Authored By: Devanshi Mehta

Loreto College, University of Calcutta (Recent Graduate)

1. Case Title & Citation

Legal Consequences Arising from the Policies and Practices of Israel in the Occupied Palestinian Territory, Including East Jerusalem, Advisory Opinion, 2024 I.C.J. (July 19).

2. Court Name & Bench

International Court of Justice, The Hague, Netherlands. Full bench of fifteen judges presided by President Nawaf Salam. Conclusions adopted by varying majorities: fourteen to one, thirteen to two, and eleven to four. Fifty-seven written statements and fifty-two States and three international organisations (fifty-five total participants) took part in the oral hearings during February 19-26, 2024 hearings reflected extraordinary global significance.

3. Date of Judgment

July 19, 2024.

4. Parties Involved

Advisory proceeding without formal adversarial parties. Request from UN General Assembly per Resolution 77/247 (December 30, 2022). Principal subjects: Israel as occupying power and Palestinian people. Palestine participated as observer state. Israel submitted brief written statement challenging jurisdiction but declined oral participation, arguing matters should be resolved through direct bilateral negotiations.

5. Facts of the Case

Israel’s occupation of Palestinian territory following June 1967 War spans beyond fifty-seven years, covering West Bank including East Jerusalem and Gaza Strip, representing one of history’s longest occupations. The Court examined Israel’s comprehensive settlement enterprise involving approximately seven hundred thousand Israeli settlers transferred through systematic land confiscation, establishment of civilian communities under Israeli domestic law, and extensive infrastructure development connecting settlements to Israel while fragmenting Palestinian territorial contiguity. The General Assembly directed examination of prolonged occupation, settlement enterprise and civilian transfer, annexation measures, Jerusalem policies including 1980 Basic Law declaring Jerusalem Israel’s capital, discriminatory legislation, and natural resource exploitation.

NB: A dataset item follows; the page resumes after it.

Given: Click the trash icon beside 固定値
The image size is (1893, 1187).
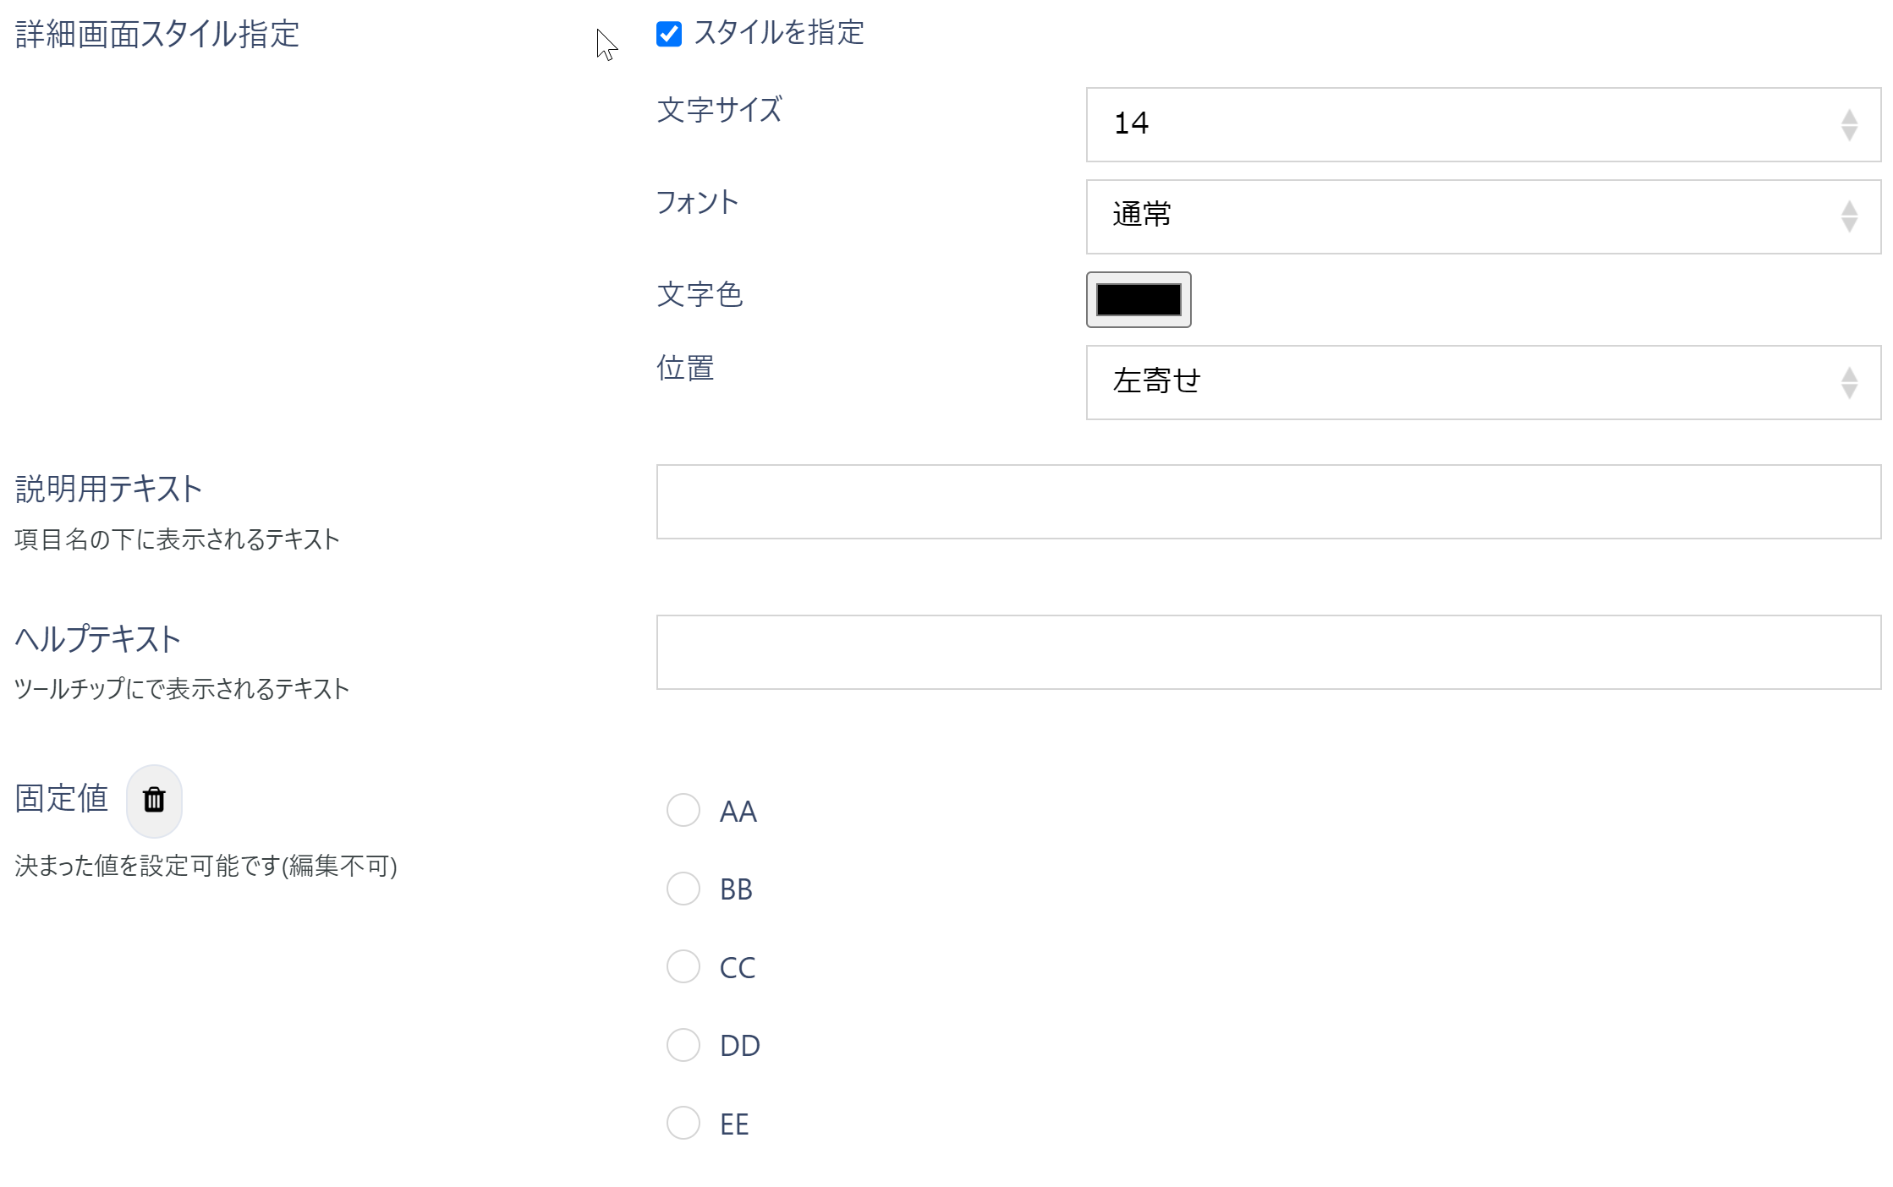Looking at the screenshot, I should coord(154,800).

Regarding Gaza, the Court analysed Israel’s 2005 disengagement involving ground force withdrawal but examined subsequent control over airspace, territorial waters, land crossings, population registry, and telecommunications, determining whether this constitutes continued occupation despite absent ground forces. The Court examined Israel’s administrative regime including residence permits treating Palestinians as temporary residents while granting automatic settler rights, movement restrictions through checkpoint systems severely constraining Palestinians while settlers enjoy freedom, and systematic demolition of Palestinian structures comprising punitive demolitions targeting families of attack suspects and administrative demolitions under permit systems making Palestinian construction virtually impossible while facilitating settlement expansion.

6. Issues Raised

Question (a) required determination of legal consequences from Israel’s violation of Palestinian self-determination, prolonged occupation since 1967, settlement activities, annexation measures, discriminatory legislation, and Jerusalem policies including 1980 Basic Law. Question (b) addressed how policies affect occupation legal status and consequences for all states and the UN. Questions implicated Palestinian self-determination scope and peremptory norm status in cases of foreign occupation, prohibition on territorial acquisition by force and whether policies constitute annexation, temporal limitations on belligerent occupation, obligations under Fourth Geneva Convention Article 49(6) prohibiting population transfer, whether differential treatment constitutes prohibited discrimination under International Convention on Elimination of All Forms of Racial Discrimination, and consequences from wrongful acts under state responsibility law.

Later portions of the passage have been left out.